Subjects. Seventy infants were tested; thirty-three 8-month-olds, and thirty-seven 14-month-olds. Four participants in the 14-month-old group were excluded from analysis because of fussiness (n=2) or lack of interest in the study (n=2). One participant in each of the 8- and 14-month-old groups was excluded due to experimenter error. This left thirty-two 8-month-olds (16 boys and 16 girls, mean age = 257 days, age range = 241–290 days) and thirty-two 14-month-olds (19 males and 13 females, mean age = 432 days, age range = 411–451 days). Half the infants heard words with a long vowel, followed by either a voiced (matched long; [p[small capital eye][lengthening]g, k[inverted vee][lengthening]b, bæ[lengthening]g]) or a voiceless consonant (mismatched long; [p[small capital eye][lengthening]k, k[inverted vee][lengthening]p, bæ[lengthening]k]). The other half heard matched short ([p[small capital eye]k, k[inverted vee]p, bæk]) and mismatched short ([p[small capital eye]g, k[inverted vee]b, bæg]) stimuli.

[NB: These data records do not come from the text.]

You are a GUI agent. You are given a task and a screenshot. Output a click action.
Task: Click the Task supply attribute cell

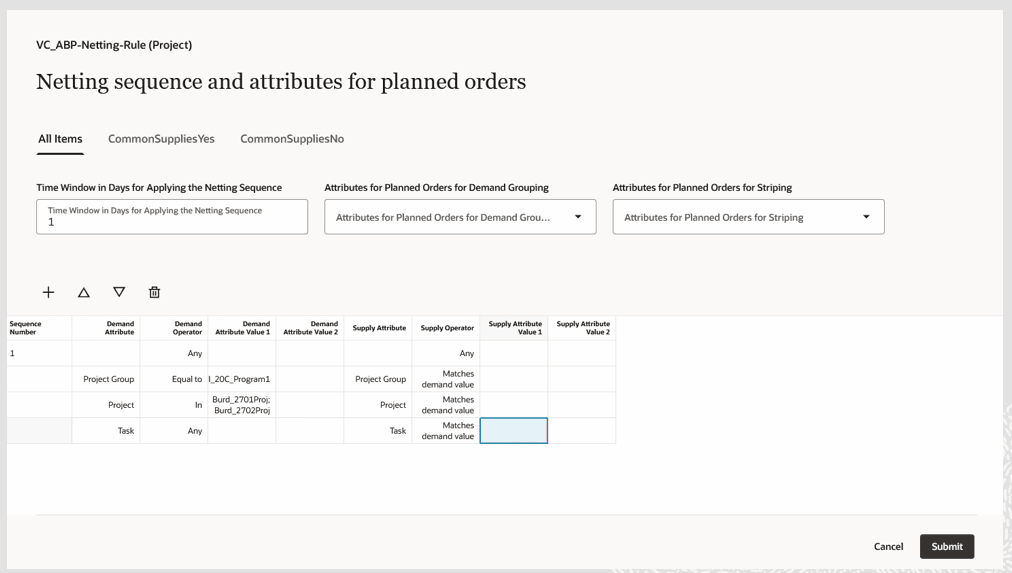click(378, 431)
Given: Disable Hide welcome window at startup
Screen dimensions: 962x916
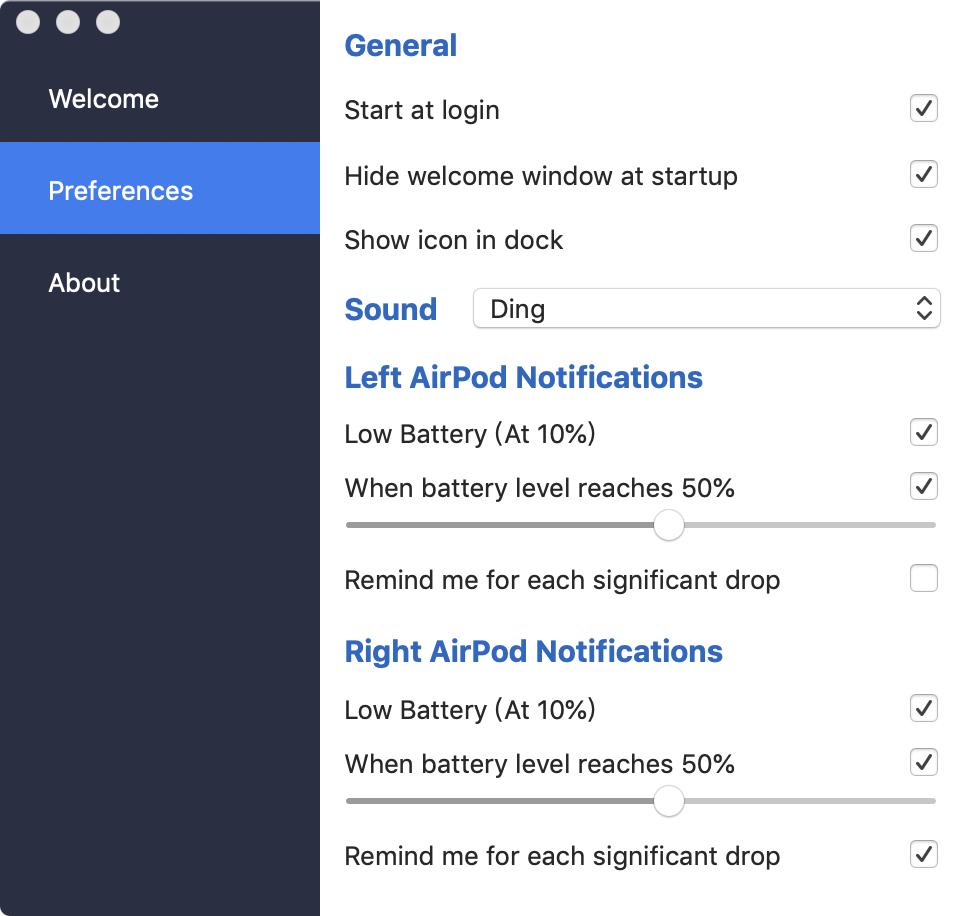Looking at the screenshot, I should 923,174.
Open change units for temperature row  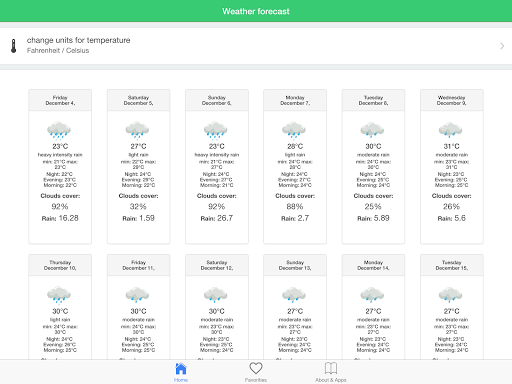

Stimuli. The stimuli were constructed from three minimal pairs ending in a voiced/voiceless plosive, bag/back, cub/cup, and pig/pick. A female native speaker of American English spoke the base words multiple times with infant-directed prosody, using a strong coda release. This ensured that perceptual cues for voice distinction associated with the release of a plosive were available in the stimuli, eliminating the possibility of cues other than vowel duration interfering as a confounding factor in the perception of the VLE-induced patterns.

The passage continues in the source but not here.